Being a gung-ho worker in my first post-college job, I didn’t take a day off for seven months — and then exploded, flying to Texas, road tripping to Quebec City, gallivanting in Vegas.
So whether you decide on bachelorette parties in Las Vegas or holidays to Barbados, a weekend getaway or yearlong trip around the world, when the time comes to book, you’ll be ready.
Find a social workplace.
I didn’t pick my companies based on the social atmosphere — but it turned out to be a blessing. My first two post-college jobs had great, friendly employees and socializing was an integral part of both companies.
Having lots of friends at work made it so much easier to get through a stressful day, and since I had moved to Boston from my suburban hometown, it gave me my first dose of big-city social life. We went out for drinks all the time, had parties, and some of these first friends are still close friends of mine.
I didn’t realize this until my third post-college job, which had no social atmosphere whatsoever. It was incredibly depressing by comparison, and that misery hung like a black cloud over the office building.

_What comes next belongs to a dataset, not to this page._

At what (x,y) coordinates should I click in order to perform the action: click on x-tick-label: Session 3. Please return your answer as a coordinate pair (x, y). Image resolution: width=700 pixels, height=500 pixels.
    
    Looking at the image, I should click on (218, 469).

Don’t get stuck in a “general marketing” career.
Everyone wants to work in marketing — and by that, I mean that everyone who wants to work in marketing wants a sexy advertising or PR or event planning job.

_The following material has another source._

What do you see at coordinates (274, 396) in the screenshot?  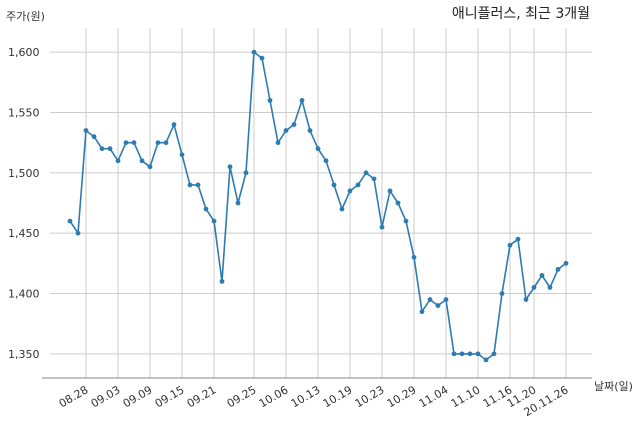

As a result, many employers play themselves up as sexy marketing workplaces. I’ve seen call centers call themselves marketing firms and Dunder Mifflin-esque paper product companies boast their networks…with office supply stores.

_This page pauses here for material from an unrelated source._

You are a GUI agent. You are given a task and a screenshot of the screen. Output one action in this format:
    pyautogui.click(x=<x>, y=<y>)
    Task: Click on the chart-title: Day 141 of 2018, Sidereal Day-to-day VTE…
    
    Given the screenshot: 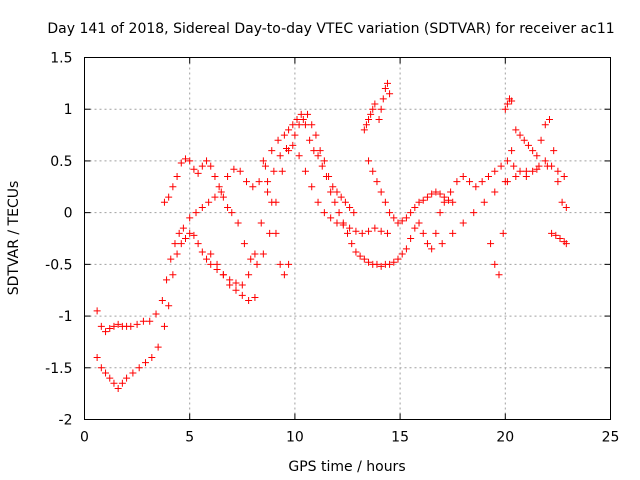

Because “marketing” is such a broad term, they can get away with it.
It is so hard to move on from jobs like these because there are so many people in the same position, stuck in shapeless jobs in “marketing.”
My advice? Find a specialty within marketing. For me, it was search engine marketing, and that gave me career definition for the first time since graduation.
Network, network, network.
Here’s a secret: unless the job requires a specific technical background or certification, most people can do most entry-to-mid-level jobs.
There’s no better example than how I got my second post-college job. At the time, I was writing a personal blog and knew a handful of bloggers in the Boston area. One of them, The Missus, offered me a chance to come in to work for her.
Her reasoning? ”Anyone can learn SEO. I need someone who can write, and I know you can do that.”
Nurture every relationship you make, and don’t burn any bridges. You never know where they could lead you.
Save for retirement.
I’m no finance guru, so I’ll spare you the spiel that you’ve probably already heard and implore you to start saving in your twenties. You’ll save so much more that way.
Have some party years.
If not now, WHEN?!
I’m not saying you should do anything destructive or illegal. But take some time to get to know half the bartenders in your neighborhood, dance on tables, and occasionally go out until 4:00 AM on a work night.
This is the time.
Date around — a lot!
The more you date, the more you learn about what works for you. It’s not about figuring out whether you like blondes or brunettes. It’s about figuring out which values are important to you in a long-term partner.
The more you date, the easier it is to realize when something is right — and when something is very, very wrong.
Go to Vegas.
Vegas is one of the greatest party destinations in the world, and it’s especially great for twenty-somethings.
Chances are you’ll end up in Vegas sometime. My suggestion? Do it while you’re in your prime. Much better than doing it when you’re in your fifties with your spouse or friends.
And most importantly: Don’t let anybody tell you that these years are awful.
When I was in college, recent grads would come back to Fairfield and bemoan their lives, saying, “Stay in college as long as possible — the real world sucks!”
Frankly, these years are AWESOME. Living on your own, having few obligations, finally having enough money to travel or buy nice things, going out all the time — THESE are the good years. You’ll love them.